Brancard agrees with the group’s analysis of the water data itself, but says the cause of the pollution isn’t necessarily the disposal of the coal ash in the unlined pits at the San Juan mine.

“The data they have is our data,” he said, “and there are some levels [of pollutants] that go beyond state standards. But it’s unclear what the source of the pollution is.”

The culprit could be a number of things, Brancard told the Independent.

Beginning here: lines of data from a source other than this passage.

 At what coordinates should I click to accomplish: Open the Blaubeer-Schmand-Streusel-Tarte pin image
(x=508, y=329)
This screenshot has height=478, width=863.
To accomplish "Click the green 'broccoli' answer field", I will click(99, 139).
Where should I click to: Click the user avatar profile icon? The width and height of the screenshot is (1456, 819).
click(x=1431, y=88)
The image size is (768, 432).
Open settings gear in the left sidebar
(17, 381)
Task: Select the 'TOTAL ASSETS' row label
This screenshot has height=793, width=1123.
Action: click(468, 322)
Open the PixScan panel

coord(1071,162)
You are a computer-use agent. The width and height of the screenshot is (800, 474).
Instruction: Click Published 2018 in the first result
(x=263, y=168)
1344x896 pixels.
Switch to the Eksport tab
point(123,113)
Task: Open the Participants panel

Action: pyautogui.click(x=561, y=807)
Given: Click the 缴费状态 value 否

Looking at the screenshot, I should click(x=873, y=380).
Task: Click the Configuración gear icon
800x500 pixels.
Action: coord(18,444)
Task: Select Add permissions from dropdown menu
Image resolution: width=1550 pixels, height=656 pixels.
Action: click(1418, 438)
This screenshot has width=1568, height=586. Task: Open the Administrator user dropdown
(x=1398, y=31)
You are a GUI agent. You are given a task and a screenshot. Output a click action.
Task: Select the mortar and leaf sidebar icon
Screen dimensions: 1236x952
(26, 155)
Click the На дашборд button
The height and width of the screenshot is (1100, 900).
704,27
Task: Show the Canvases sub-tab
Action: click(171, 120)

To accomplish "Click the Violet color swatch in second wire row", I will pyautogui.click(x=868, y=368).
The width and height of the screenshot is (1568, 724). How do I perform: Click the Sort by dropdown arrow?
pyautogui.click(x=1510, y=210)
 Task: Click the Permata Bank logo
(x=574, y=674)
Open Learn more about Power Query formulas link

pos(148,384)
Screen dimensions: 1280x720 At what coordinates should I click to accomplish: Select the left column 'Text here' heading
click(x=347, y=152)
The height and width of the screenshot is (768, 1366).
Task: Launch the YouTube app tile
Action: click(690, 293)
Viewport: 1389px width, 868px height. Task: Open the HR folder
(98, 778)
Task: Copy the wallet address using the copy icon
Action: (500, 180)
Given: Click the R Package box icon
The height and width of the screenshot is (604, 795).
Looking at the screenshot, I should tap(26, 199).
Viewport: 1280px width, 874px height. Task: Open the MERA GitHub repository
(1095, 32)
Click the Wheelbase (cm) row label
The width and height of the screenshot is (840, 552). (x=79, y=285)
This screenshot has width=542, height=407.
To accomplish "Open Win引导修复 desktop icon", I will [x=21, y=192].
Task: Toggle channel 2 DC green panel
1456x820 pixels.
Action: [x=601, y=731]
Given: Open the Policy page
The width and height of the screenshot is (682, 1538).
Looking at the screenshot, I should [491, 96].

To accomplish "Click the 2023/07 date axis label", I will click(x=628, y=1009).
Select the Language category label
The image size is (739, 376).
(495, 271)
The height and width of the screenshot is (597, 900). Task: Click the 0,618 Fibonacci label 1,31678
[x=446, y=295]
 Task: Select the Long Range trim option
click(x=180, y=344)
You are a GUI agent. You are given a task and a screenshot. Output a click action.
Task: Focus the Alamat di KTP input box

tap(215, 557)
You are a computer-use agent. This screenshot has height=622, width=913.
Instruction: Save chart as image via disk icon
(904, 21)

The wells are located at the intersection of both the San Juan power plant and the mine, Brancard explained. His agency doesn’t have evidence that the coal waste deposited at the mine is getting wet, which would be an indicator that pollutants are leaching into the water, he said.

“We have instruments in the actual ash to see if it’s getting wet, which would cause leaching of metals and contaminants,” he explained. “What we’ve seen is that over time the ash has basically remained dry. We don’t have evidence that metals have leached to groundwater.”

However, Brancard said that his agency does take seriously the water contamination that the data shows. In order to get a better understanding of what is happening, the company was ordered in November to put in 10 additional monitoring wells, he continued.

But Jeff Stant, the director of the Environmental Integrity Project and a consultant with the Sierra Club, said that both geography in the area and the preponderance of one metal in particular—boron–makes it clear where the contamination comes from.

The geography places the monitoring wells lower than the waste pits at the San Juan mine with coal ash and “scrubber sludge,” he said. Of three monitoring wells, one is close to the power plant and coal ash pits, while the other two are six to eight miles from the power plant. The power plant is in a location that wouldn’t be able to intercept the flow of water in a way that would lead to the kind of contamination that exists at those two wells, he said.

“[Due to this geography] the idea that the power plant causes the leaching of the metals into the water is crazy,” he said.

That assessment, in conjunction with high levels of metals like boron, leads Stant to believe that the contamination is due to coal waste disposal back at the mine, not the power plant itself.

“Boron is a very good signifier of coal combustion waste leaching,” he said. “If you look at ash sites throughout the country where there is water contamination, you’ll see high levels of boron.”

New Mexico groundwater quality standards call for no more than 0.75 milligrams of boron per liter of water. The data shows boron well over that standard consistently present in the water going back to 1979, typically ranging from 1.3 to 2 milligrams per liter.

“We feel strongly there is no other way to explain the contamination,” Stant continued.